A number of pollsters, quizzed on their total failure, admitted that they had ignored results that didn’t seem to fit the perceived way things were going.
What they meant was the way the media shaped the reporting of the election: the national media can only handle excitement — predictability doesn’t sell papers — which is why neck and neck races and landslides are so popular. Last week’s result was seen as neck and neck, except by the bookies.
I wrote that the most likely outcome would be the Tories with the largest number of seats, Labour in Scotland wiped out, the Lib Dems given a kicking, SNP the third largest party, Labour unlikely to do well, and UKIP ending up with only one or two seats, as well as all the losing party leaders out of a job. Pretty close.

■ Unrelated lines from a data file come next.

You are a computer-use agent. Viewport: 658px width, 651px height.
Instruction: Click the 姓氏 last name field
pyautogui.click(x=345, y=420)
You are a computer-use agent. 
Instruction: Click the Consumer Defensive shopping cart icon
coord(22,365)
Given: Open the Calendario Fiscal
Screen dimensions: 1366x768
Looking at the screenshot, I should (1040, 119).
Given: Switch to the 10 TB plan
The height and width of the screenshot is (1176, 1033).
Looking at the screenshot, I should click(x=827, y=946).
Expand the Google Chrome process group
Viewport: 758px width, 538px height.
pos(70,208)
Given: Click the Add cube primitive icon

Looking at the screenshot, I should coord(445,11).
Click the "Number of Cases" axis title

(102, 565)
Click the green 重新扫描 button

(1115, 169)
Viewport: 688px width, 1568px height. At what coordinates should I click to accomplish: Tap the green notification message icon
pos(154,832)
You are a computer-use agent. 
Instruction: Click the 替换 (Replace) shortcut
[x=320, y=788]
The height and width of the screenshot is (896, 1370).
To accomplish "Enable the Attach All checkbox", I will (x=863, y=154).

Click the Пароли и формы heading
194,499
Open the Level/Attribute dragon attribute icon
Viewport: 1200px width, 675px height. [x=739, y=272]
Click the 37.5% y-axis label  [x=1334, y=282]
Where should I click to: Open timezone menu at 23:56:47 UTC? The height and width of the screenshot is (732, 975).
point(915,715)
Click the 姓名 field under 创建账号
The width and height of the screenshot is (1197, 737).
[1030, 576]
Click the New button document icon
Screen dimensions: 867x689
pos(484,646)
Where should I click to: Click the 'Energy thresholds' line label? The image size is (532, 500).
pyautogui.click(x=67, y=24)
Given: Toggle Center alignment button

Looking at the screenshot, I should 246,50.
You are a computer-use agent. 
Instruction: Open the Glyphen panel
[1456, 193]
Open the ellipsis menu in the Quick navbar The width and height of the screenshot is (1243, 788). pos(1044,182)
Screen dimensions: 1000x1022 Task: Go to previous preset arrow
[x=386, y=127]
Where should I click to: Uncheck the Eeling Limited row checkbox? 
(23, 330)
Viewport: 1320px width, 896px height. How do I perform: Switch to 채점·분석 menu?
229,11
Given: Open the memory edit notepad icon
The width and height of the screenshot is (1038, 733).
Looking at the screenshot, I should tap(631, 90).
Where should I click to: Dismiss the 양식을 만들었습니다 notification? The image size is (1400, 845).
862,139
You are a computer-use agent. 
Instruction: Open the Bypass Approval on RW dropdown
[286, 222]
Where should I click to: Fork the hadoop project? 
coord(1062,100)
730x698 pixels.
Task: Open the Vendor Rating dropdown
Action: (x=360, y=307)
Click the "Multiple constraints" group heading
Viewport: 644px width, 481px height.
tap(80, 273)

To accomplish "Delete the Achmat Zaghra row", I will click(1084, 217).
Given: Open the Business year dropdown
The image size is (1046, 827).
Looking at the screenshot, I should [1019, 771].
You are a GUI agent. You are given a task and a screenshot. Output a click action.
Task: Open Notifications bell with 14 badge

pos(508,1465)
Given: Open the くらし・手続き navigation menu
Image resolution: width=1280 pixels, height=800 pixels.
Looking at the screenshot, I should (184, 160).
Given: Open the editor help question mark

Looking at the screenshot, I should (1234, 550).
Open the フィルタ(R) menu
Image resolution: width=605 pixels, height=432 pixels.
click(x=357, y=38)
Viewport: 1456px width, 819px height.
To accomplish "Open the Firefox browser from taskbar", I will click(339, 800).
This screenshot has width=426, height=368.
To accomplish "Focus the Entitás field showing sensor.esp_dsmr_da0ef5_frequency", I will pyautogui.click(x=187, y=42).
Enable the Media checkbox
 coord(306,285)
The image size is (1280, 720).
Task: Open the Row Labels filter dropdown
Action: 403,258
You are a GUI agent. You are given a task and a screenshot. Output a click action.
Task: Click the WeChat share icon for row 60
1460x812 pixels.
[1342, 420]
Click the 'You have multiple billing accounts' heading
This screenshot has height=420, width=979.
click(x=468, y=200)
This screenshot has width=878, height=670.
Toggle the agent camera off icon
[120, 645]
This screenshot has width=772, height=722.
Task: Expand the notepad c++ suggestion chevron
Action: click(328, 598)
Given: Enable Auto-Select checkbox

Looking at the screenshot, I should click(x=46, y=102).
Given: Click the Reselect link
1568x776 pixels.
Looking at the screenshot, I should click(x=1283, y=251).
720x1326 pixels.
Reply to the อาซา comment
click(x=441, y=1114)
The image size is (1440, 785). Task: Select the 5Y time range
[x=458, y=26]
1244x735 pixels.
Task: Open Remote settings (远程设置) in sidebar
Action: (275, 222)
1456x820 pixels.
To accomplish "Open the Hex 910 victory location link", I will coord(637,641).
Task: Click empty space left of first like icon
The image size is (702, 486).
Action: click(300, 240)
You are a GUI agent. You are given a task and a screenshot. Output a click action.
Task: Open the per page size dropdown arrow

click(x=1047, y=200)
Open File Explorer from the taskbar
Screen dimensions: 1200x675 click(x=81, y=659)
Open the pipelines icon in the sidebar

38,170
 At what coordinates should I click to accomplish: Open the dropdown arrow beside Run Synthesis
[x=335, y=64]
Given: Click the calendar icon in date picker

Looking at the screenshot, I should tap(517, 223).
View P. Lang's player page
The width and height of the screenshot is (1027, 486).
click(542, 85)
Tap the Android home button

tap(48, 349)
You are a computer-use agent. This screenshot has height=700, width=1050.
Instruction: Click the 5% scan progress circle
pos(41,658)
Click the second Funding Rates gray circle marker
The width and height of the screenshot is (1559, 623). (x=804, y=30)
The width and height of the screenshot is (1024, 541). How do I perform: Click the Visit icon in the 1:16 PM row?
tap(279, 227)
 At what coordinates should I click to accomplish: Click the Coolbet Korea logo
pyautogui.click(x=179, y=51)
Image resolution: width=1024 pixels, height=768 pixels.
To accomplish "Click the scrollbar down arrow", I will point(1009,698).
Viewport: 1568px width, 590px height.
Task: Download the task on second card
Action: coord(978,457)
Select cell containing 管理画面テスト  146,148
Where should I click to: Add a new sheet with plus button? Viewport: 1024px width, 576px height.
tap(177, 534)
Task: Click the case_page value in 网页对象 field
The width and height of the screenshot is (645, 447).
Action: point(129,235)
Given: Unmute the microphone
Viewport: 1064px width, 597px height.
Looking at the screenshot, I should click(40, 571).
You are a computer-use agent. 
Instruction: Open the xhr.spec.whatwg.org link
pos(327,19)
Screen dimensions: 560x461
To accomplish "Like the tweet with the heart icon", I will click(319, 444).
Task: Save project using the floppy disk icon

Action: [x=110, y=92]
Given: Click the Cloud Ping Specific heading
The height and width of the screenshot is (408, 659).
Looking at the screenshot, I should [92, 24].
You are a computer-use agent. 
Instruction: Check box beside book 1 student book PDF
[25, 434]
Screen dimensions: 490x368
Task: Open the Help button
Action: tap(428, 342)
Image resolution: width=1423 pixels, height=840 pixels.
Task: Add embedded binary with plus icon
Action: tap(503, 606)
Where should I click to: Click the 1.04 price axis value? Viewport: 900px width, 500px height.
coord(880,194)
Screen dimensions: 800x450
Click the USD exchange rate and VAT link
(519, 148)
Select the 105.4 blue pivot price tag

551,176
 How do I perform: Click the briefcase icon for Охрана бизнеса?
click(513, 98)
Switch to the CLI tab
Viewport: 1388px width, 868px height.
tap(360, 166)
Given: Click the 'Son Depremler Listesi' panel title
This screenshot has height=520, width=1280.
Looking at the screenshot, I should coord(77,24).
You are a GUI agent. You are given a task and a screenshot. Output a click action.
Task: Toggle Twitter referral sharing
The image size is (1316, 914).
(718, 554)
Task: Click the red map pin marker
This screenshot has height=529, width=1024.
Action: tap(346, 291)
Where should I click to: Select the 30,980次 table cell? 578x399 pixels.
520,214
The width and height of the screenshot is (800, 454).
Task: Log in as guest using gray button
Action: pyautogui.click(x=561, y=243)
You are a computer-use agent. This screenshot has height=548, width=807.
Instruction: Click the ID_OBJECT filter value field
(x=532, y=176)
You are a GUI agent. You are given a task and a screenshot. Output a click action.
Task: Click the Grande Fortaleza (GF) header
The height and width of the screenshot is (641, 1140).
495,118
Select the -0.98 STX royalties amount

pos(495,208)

I did think that a lot of people would vote Tory once they actually got in the election booth, because the Tories’ record on the economy was a known quantity. Unfortunately I didn’t write this down, because I didn’t want to appear biased.
Based on highly researched analysis — a friend in Rochester — I also said that UKIP’s Mark Reckless would lose his seat. Not bad at all, mainly thanks to William Hill, of course.
Locally, and predictably, the Tories retained control of everything. Even people who didn’t vote for her seem to have no problem with Fiona Bruce, who is a good constituency MP. The Moorlands used to be vaguely marginal but the lack of any big-hitting ministerial visits this year showed that Karen Bradley, another hard-working MP, has got the seat sewn up for the Tories.
More worrying are Cheshire East Council and Congleton Town Council, who, particularly the latter, became even more Tory. Regardless of party politics, dominance by one party has the potential to go wrong, as the Lib Dems showed when they ran Congleton Borough Council. The ability to do whatever you want can be good if you have good ideas, but a few bad apples can cause things to go awry.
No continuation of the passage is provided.